Offene, beweidete Flächen zählen zu den artenreichsten Biotopen unserer Kulturlandschaft. Für eine andere landwirtschaftliche Nutzung sind diese klein parzellierten Stücke nicht geeignet – sie sind stark nivelliert, oft schwer zugänglich und bestehen überwiegend aus mageren Böden. Wirtschaftlich sind sie somit für den Landwirten tendenziell unattraktiv – genau dort liegt ihr ökologischer Wert.

Ich bin überzeugt: Unsere Mutterkuhherde leistet aktiven Naturschutz. Doch damit stellt sich auch eine größere Frage: 

Wie stark unterscheiden sich eigentlich Naturschutz und Klimaschutz? Was verbindet sie?

Unsere Herde ist mittlerweile auf bis zu 18 Tiere angewachsen – und jedes einzelne davon trägt zu Biodiversität und gesunden Ökosystemen bei. Jeder Kuhfladen auf der Weide wird zur Oase des Lebens: Mehrere Tausend Insektenindividuen finden sich darin, hunderte Arten im Boden darunter – von den flüchtigen Gästen wie Fliegen und Faltern ganz zu schweigen. Diese Biomasse an Insekten ist essentiell als Grundlage für das Überleben unserer heimischen Vogelwelt. 

Weidetiere können also weit mehr als Methan produzieren – sie sind Motoren des Artenschutzes. Sie fördern Vielfalt, wo Monokulturen sie verdrängen. Unsere bunt gemischte Herde – Highland, Galloway, Hereford, Limousin, Braunvieh – bringt dabei unterschiedlichste Vorlieben und Körpergewichte mit. So wird die Grasnarbe differenziert genutzt, und für uns optisch unschöne Trampelpfade werden zu ökologischen Hotspots: Insektenspielplätze mit freier Erde, Wärme und Struktur. 

Übrigens: Nur Moore binden mehr Kohlenstoff als gepflegtes Weideland. Und auch in puncto Wasserspeicherung steht Weideland an zweiter Stelle.

Auch das Tierwohl ist für uns ein wichtiger Aspekt– allerdings nicht im Sinne eines romantisierten Landidylls. Unsere Tiere leben das ganze Jahr über draußen. Im Winter bedeutet das: kein warmer Stall, – stattdessen Frischluft, viel Platz und ein stabiles Immunsystem (ein windgeschützter Unterstand steht zu Verfügung). Wer das erleben will, sollte einmal im Februar auf einer verregneten Weide stehen, wenn die Herde im Matsch an der Heuraufe frisst. Kälte ist für Rinder weit weniger herausfordernd als feuchte Witterung oder Hitze. Das Leben in der Natur ist ehrlich, nicht immer hübsch – aber es entspricht dem Wesen dieser Tiere.

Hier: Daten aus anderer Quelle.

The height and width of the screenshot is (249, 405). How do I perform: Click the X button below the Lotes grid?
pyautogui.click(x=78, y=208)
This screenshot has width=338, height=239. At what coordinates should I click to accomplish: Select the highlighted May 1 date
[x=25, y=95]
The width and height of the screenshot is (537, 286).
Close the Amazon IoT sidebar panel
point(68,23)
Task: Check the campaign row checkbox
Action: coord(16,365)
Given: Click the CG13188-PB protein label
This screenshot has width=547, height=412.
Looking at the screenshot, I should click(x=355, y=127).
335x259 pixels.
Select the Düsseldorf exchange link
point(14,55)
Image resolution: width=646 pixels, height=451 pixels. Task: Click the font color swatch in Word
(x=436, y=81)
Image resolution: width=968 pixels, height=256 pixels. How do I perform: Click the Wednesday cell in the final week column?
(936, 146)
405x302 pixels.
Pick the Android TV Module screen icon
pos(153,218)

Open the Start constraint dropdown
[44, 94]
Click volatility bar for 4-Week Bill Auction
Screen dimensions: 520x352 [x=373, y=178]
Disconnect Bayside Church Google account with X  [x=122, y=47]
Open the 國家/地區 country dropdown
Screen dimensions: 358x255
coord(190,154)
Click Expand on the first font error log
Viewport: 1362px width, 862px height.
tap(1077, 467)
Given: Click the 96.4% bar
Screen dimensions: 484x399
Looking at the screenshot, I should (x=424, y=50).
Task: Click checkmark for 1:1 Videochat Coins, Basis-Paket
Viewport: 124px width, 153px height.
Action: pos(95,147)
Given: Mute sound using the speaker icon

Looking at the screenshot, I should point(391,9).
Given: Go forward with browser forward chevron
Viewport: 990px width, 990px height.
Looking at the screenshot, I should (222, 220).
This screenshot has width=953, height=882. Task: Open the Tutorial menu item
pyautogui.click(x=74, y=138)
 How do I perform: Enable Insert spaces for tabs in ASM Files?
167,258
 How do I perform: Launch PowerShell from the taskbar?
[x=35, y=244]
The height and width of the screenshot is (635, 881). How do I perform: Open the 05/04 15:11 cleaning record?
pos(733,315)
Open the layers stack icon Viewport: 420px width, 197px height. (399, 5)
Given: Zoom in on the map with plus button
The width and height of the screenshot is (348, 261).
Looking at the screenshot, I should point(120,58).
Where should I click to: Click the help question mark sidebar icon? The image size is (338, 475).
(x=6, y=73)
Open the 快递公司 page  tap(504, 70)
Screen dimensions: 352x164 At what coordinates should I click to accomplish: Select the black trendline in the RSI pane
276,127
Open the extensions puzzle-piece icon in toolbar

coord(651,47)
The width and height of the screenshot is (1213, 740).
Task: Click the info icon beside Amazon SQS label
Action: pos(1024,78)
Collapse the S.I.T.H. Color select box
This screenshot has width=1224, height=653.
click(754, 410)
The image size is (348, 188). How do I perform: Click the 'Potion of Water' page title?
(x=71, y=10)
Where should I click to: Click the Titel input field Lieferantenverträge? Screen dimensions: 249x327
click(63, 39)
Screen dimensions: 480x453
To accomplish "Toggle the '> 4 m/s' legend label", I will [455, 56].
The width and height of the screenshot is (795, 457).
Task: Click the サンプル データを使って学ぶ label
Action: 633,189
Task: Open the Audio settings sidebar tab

Unsere Kälber wachsen mit ihren Müttern auf, leben im Familienverband – und nur im Falle einer Erkrankung, kommen sie heim in den Stall. Idealweise sehen sie nie einen Stall von innen. Wenn der Tag kommt, an dem wir uns entscheiden, ein Rind zu schlachten, geschieht das so stressfrei wie möglich: Bei uns auf der Weide, mit Genehmigung des Veterinäramts, per Weideschuss. Das Tier kennt uns, wie auch den Traktor, der sonst frisches Heu bringt. Es bekommt, wie jeden Tag, ein Brötchen aus der Hand. Es fällt im Knall. Ohne Treiben, ohne Lebendtransport. Unmittelbar anschließend wird das Tier rund einen Kilometer zu unserem Hof gebracht, wo das Fleisch nach zweiwöchiger Reifung verarbeitet wird.

Geburt, Leben und Tod sind somit fester Bestandteil unseres Alltags.


Fazit:

Fleisch ist nicht per se umweltschädlich.
Nachhaltige Weidetierhaltung kann Artenvielfalt fördern, Kohlenstoff binden, Böden verbessern – und vor allem: Sie kann Tieren ein artgerechtes Leben und einen respektvollen Tod ermöglichen.

Ich glaube fest daran: Wenn wir Verantwortung übernehmen, wenn wir zuhören, lernen und bereit sind, uns kritischen Fragen zu stellen – dann kann Landwirtschaft Teil der Lösung sein. Nicht das Problem.